2. Plan your vault structure

Decide how you will group secrets before you invite people, so members land in a tidy workspace. Most teams organize vaults by the team that owns the credentials rather than by application. A typical starting layout:

VaultOwner teamTypical contents
engineeringEngineeringService accounts, deploy keys, shared tooling logins
on-callSREEscalation logins, status-page credentials
financeFinanceVendor portals, payment processor logins

See Vaults for the full model. You can always add or reorganize vaults later.

3. Invite members

From People → Invitations you can invite members individually or in bulk.

Bulk invite by CSV

Upload a CSV with email and optional role and team columns. Each person receives an email with a one-time link to create their account and set a master password on their own device.

email,role,team
ada@example.com,member,Engineering
grace@example.com,admin,Engineering
lin@example.com,member,Finance
If you plan to use SSO or SCIM, skip manual invitations for those users and provision them from your identity provider instead. See Single sign-on.

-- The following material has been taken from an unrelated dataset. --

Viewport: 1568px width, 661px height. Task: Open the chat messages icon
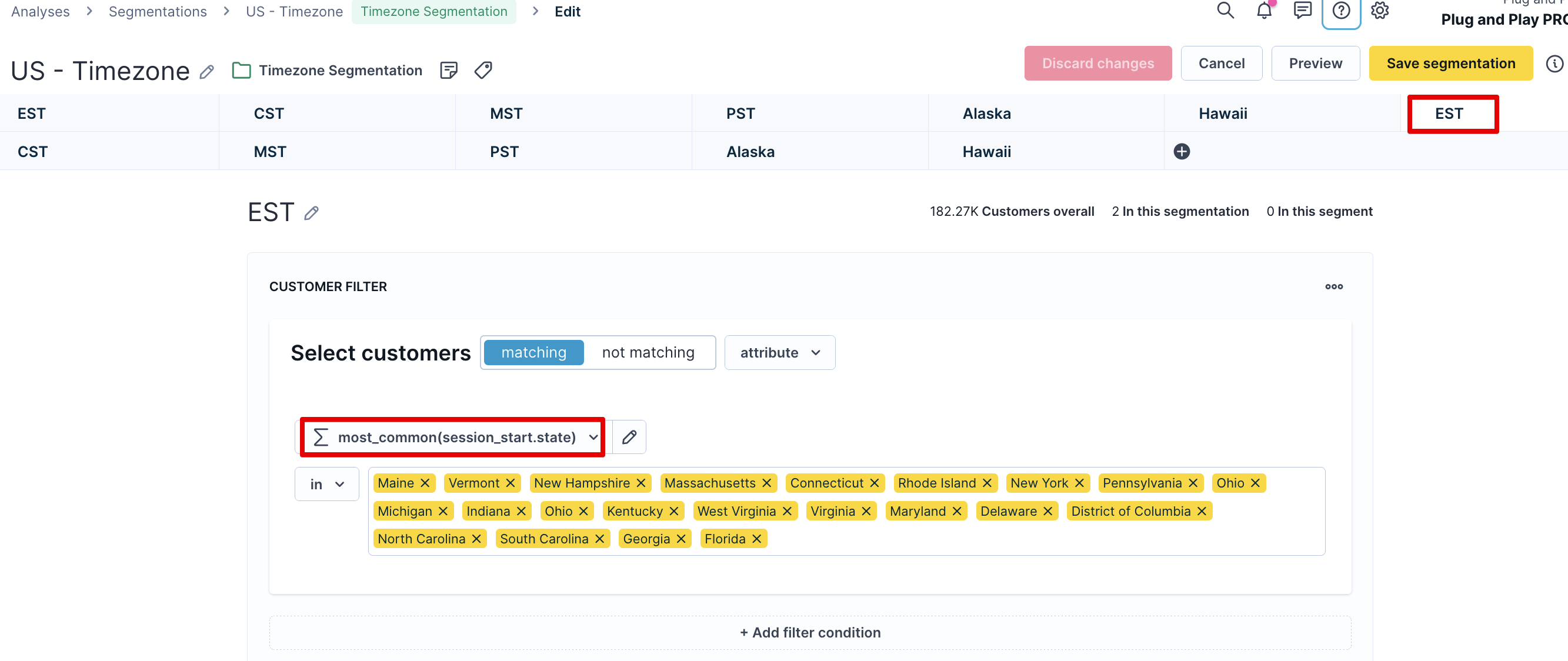point(1302,11)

4. Distribute the desktop build

Members install the Sablefort desktop app to unlock vaults, use autofill, and work offline. Distribute the build through the internal channels you already use rather than asking each person to hunt for a download.

  • Managed devices (MDM): Package the signed installer and push it to Linux, Windows, and macOS fleets through your device management tooling. The installer supports silent, unattended installation.
  • Internal software portal: Publish the installer to your company app catalog or self-service portal so members can install on demand.
  • Direct link: For smaller teams, share the download link from your org's Downloads page in the admin console. Every build is code-signed; verify the signature before wide distribution.

You can pin a minimum app version in policy (below) so out-of-date clients are prompted to update before they can sync.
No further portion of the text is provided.